特許紛争の際に、「XX が YY 製品のアメリカへの輸入差し止めを申請」 というのがあるが、このような場合、差し止めを行なうのはアメリカの税関である。 そのパターンから考えると、 インターネットで配布されているソフトの差し止めを行なうべきなのは、 その国の ISP ということになる。持ち出す元である Tord に対して規制をかけるのは、 言論の自由の侵害ではないだろうか。
この辺は彼がどういうメールを FhG からもらったかを見ないと何とも判断は難しい。 しかしながら、一番注目すべき事は、「ソースの配布が止まっていない」事である。
Tord が「ソースコード配布まで制限するのは違法だ。文句いったら、 裁判受けてやる!」と思って、配布を続けているのか、それとも、 FhGのメールにもとから「バイナリ消せ」としか書いてなかったのか、 そこまではわからない。しかしながら、この事実からは、 ソースコードの配布は駄目ではないような気がしてくる。
こういった配布形態をとったことによるのかどうかは不明だが, これまで2年近く続いている LAME の開発の中で, 未だに FhG からの警告や訴訟は来ていない。

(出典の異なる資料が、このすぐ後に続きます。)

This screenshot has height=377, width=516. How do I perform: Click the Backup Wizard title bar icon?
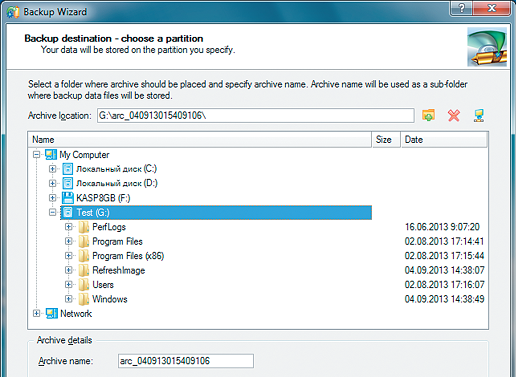pos(13,12)
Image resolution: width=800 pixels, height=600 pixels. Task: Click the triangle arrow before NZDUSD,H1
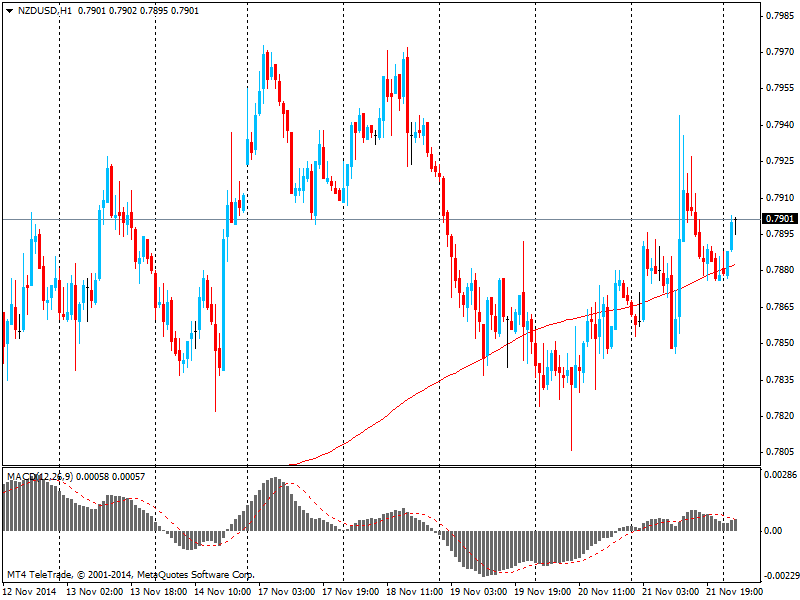pos(9,10)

しかしながら, この配布形態も十分にグレーである。 ISO のサンプルコードは, [as is] であれば, 自由に配布することができる。 しかし, コードそのものを改変したり, コンパイルしたりすることに対しての保証はない。 そして, LAME のかつて配布していた, パッチはその保証されていない「改変」や 「コンパイル」を各自にしてもらうことを要求しているわけである。 つまり, ある意味, 違法行為となるかもしれないことをするように仕向けているわけである。 もちろん, パッチの使用条件の中には, 特許ライセンスが必要な国と地域では各自で取得した上で使用すること, となっているが, へたをすると違法行為の幇助ととられる可能性がある。
さらに, 最近の LAME は遂に ISO のコードをベースにしている部分がなくなった。 よって, 全てのコードを自分で設定した配布条件で配ることができるようになり, 実際パッチではなくソースコードそのものが配布されている。 配布条件は, いまのところ LGPL を特許に関するところだけ改変したものなっている。 具体的には, 本来であればソースコードとそのすべての派生物の配布を 無料で行なえるとなっているところが, ソースおよび派生物の使用にあたって, 特許の使用が必要な国と地域では各自で権利を取得した上で使用すること, となっている。
さて, このコードの配布形態変更に関して何か問題が起きる可能性はないだろうか。
たしかに, ソースコードはソースに過ぎず, 装置ではない。 したがって, 本来ソースを配布する行為に違法性はないと思われる。 しかし, パッチよりはより装置に近い存在である。 このソースコードは, ボタン一つとか make とタイプするだけで, 特許侵害にあたるバイナリを作ることができる。 さらに, FreeBSD の ports などでは, こういった行為を全自動で行なってくれる。これでは, バイナリコードとソースプログラムの違いはほとんどわからない。 さらに, C インタプリタの存在を考えると, C のコードそのものを「装置」とみなされる可能性もある。
とはいえ, ソースコードの配布は問題ないと思われる。今言ったように, 装置とコードの区別はむずかしく, おそらく法律的には微妙な存在であるが, いまのところ, 少なくとも日本の特許庁 の法解釈として web に掲げられている, 発明に該当しないものの類型の (6) に「コンピュータプログラムリスト」が提示されているからである。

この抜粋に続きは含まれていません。